[OBJECTIVE]
Put each line of the rows below into a Markdown table with the columns Line No and Text, numbering the lines in order and skipping blank ones. Leave the pictures out of the table.

[RECORDS TO PROCESS]
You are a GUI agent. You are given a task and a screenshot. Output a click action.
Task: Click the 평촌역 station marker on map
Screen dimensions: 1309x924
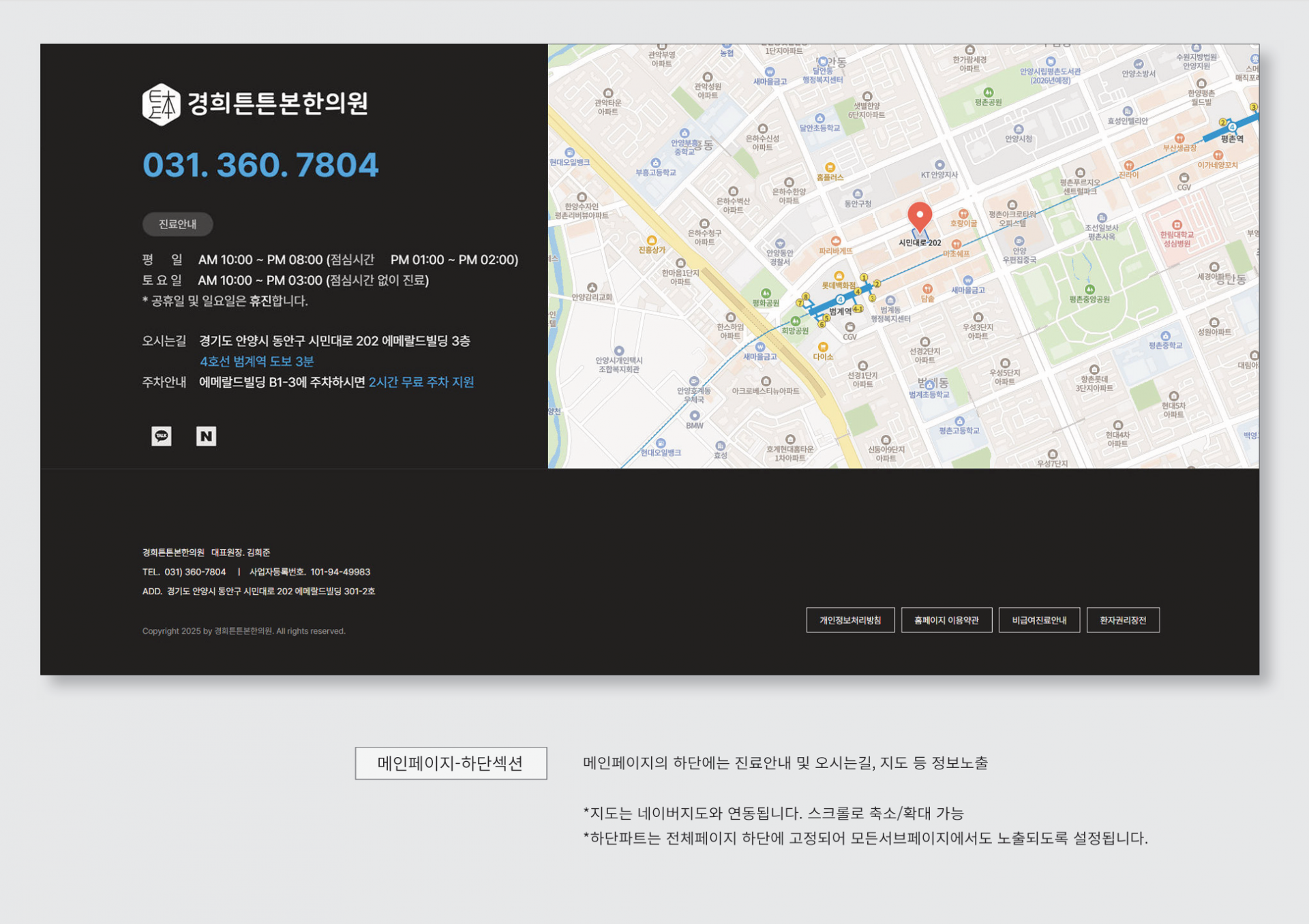(1231, 127)
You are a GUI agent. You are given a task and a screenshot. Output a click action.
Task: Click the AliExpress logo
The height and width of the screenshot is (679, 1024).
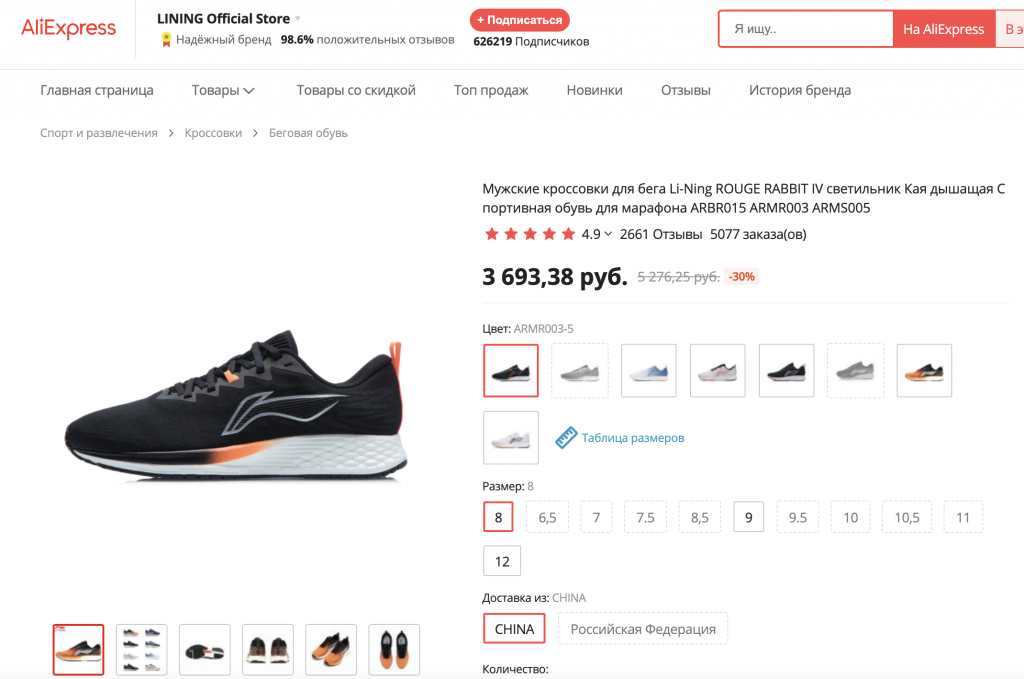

[SOLUTION FOR THIS PROBLEM]
| Line No | Text |
|---|---|
| 1 | You are a GUI agent. You are given a task and a screenshot. Output a click action. |
| 2 | Task: Click the 평촌역 station marker on map |
| 3 | Screen dimensions: 1309x924 |
| 4 | (1231, 127) |
| 5 | You are a GUI agent. You are given a task and a screenshot. Output a click action. |
| 6 | Task: Click the AliExpress logo |
| 7 | The height and width of the screenshot is (679, 1024). |